__TASK ITEM__.
Type out all the records again exactly.

__SOURCE RECORDS__.
_ _ _ _ _

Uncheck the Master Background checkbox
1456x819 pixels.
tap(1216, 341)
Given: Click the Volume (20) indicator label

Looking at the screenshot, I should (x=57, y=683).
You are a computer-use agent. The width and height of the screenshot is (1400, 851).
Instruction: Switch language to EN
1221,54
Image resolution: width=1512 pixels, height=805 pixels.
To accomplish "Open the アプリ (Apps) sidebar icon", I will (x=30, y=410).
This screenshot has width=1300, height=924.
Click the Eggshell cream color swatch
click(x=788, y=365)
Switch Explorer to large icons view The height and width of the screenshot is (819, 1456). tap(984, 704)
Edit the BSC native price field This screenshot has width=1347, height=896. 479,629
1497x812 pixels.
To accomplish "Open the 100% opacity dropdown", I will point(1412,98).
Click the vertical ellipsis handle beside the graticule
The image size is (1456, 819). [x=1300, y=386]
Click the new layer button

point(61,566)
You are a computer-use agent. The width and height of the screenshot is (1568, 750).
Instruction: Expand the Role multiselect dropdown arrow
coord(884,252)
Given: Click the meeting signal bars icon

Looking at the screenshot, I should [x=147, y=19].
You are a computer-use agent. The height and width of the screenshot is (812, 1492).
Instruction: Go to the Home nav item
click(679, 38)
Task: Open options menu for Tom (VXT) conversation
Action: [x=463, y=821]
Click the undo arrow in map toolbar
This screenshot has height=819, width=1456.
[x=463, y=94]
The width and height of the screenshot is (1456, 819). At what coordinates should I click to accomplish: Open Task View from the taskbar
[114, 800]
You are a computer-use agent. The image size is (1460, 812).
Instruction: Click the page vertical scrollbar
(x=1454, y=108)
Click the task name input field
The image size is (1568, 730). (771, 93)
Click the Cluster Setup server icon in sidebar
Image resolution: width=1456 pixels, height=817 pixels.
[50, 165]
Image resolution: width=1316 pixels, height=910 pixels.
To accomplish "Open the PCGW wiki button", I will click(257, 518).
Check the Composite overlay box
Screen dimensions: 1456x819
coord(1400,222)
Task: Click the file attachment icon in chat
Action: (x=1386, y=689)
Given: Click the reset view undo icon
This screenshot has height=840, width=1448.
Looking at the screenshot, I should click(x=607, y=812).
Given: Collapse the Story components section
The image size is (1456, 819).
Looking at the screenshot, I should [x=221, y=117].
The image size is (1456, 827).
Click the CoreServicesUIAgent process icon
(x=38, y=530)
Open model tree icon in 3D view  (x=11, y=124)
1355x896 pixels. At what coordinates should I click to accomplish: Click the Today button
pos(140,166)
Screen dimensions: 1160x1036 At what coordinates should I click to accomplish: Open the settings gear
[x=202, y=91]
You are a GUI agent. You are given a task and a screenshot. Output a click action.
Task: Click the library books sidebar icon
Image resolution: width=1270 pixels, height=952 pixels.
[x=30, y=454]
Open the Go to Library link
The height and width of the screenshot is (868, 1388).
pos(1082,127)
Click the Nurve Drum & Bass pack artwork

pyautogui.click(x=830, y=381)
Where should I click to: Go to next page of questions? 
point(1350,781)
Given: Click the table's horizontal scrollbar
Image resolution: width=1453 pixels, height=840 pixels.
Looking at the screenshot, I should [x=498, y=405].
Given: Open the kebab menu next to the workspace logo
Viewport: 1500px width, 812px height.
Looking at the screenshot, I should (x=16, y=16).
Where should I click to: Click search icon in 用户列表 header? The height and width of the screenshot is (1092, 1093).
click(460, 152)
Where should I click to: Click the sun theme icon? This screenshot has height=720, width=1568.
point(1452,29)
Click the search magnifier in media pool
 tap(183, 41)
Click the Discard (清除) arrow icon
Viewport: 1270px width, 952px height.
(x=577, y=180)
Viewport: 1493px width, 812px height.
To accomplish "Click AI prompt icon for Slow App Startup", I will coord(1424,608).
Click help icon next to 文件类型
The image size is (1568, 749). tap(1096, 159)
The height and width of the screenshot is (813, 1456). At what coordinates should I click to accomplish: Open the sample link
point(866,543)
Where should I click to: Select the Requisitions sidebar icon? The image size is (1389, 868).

_ _ _ _ _

__RESPONSE AREA__.
Uncheck the Master Background checkbox
1456x819 pixels.
tap(1216, 341)
Given: Click the Volume (20) indicator label

Looking at the screenshot, I should (x=57, y=683).
You are a computer-use agent. The width and height of the screenshot is (1400, 851).
Instruction: Switch language to EN
1221,54
Image resolution: width=1512 pixels, height=805 pixels.
To accomplish "Open the アプリ (Apps) sidebar icon", I will (x=30, y=410).
This screenshot has width=1300, height=924.
Click the Eggshell cream color swatch
click(x=788, y=365)
Switch Explorer to large icons view The height and width of the screenshot is (819, 1456). tap(984, 704)
Edit the BSC native price field This screenshot has width=1347, height=896. 479,629
1497x812 pixels.
To accomplish "Open the 100% opacity dropdown", I will point(1412,98).
Click the vertical ellipsis handle beside the graticule
The image size is (1456, 819). [x=1300, y=386]
Click the new layer button

point(61,566)
You are a computer-use agent. The width and height of the screenshot is (1568, 750).
Instruction: Expand the Role multiselect dropdown arrow
coord(884,252)
Given: Click the meeting signal bars icon

Looking at the screenshot, I should [x=147, y=19].
You are a computer-use agent. The height and width of the screenshot is (812, 1492).
Instruction: Go to the Home nav item
click(679, 38)
Task: Open options menu for Tom (VXT) conversation
Action: [x=463, y=821]
Click the undo arrow in map toolbar
This screenshot has height=819, width=1456.
[x=463, y=94]
The width and height of the screenshot is (1456, 819). At what coordinates should I click to accomplish: Open Task View from the taskbar
[114, 800]
You are a computer-use agent. The image size is (1460, 812).
Instruction: Click the page vertical scrollbar
(x=1454, y=108)
Click the task name input field
The image size is (1568, 730). (771, 93)
Click the Cluster Setup server icon in sidebar
Image resolution: width=1456 pixels, height=817 pixels.
[50, 165]
Image resolution: width=1316 pixels, height=910 pixels.
To accomplish "Open the PCGW wiki button", I will click(257, 518).
Check the Composite overlay box
Screen dimensions: 1456x819
coord(1400,222)
Task: Click the file attachment icon in chat
Action: (x=1386, y=689)
Given: Click the reset view undo icon
This screenshot has height=840, width=1448.
Looking at the screenshot, I should click(x=607, y=812).
Given: Collapse the Story components section
The image size is (1456, 819).
Looking at the screenshot, I should [x=221, y=117].
The image size is (1456, 827).
Click the CoreServicesUIAgent process icon
(x=38, y=530)
Open model tree icon in 3D view  (x=11, y=124)
1355x896 pixels. At what coordinates should I click to accomplish: Click the Today button
pos(140,166)
Screen dimensions: 1160x1036 At what coordinates should I click to accomplish: Open the settings gear
[x=202, y=91]
You are a GUI agent. You are given a task and a screenshot. Output a click action.
Task: Click the library books sidebar icon
Image resolution: width=1270 pixels, height=952 pixels.
[x=30, y=454]
Open the Go to Library link
The height and width of the screenshot is (868, 1388).
pos(1082,127)
Click the Nurve Drum & Bass pack artwork

pyautogui.click(x=830, y=381)
Where should I click to: Go to next page of questions? 
point(1350,781)
Given: Click the table's horizontal scrollbar
Image resolution: width=1453 pixels, height=840 pixels.
Looking at the screenshot, I should [x=498, y=405].
Given: Open the kebab menu next to the workspace logo
Viewport: 1500px width, 812px height.
Looking at the screenshot, I should (x=16, y=16).
Where should I click to: Click search icon in 用户列表 header? The height and width of the screenshot is (1092, 1093).
click(460, 152)
Where should I click to: Click the sun theme icon? This screenshot has height=720, width=1568.
point(1452,29)
Click the search magnifier in media pool
 tap(183, 41)
Click the Discard (清除) arrow icon
Viewport: 1270px width, 952px height.
(x=577, y=180)
Viewport: 1493px width, 812px height.
To accomplish "Click AI prompt icon for Slow App Startup", I will coord(1424,608).
Click help icon next to 文件类型
The image size is (1568, 749). tap(1096, 159)
The height and width of the screenshot is (813, 1456). At what coordinates should I click to accomplish: Open the sample link
point(866,543)
Where should I click to: Select the Requisitions sidebar icon? The image size is (1389, 868).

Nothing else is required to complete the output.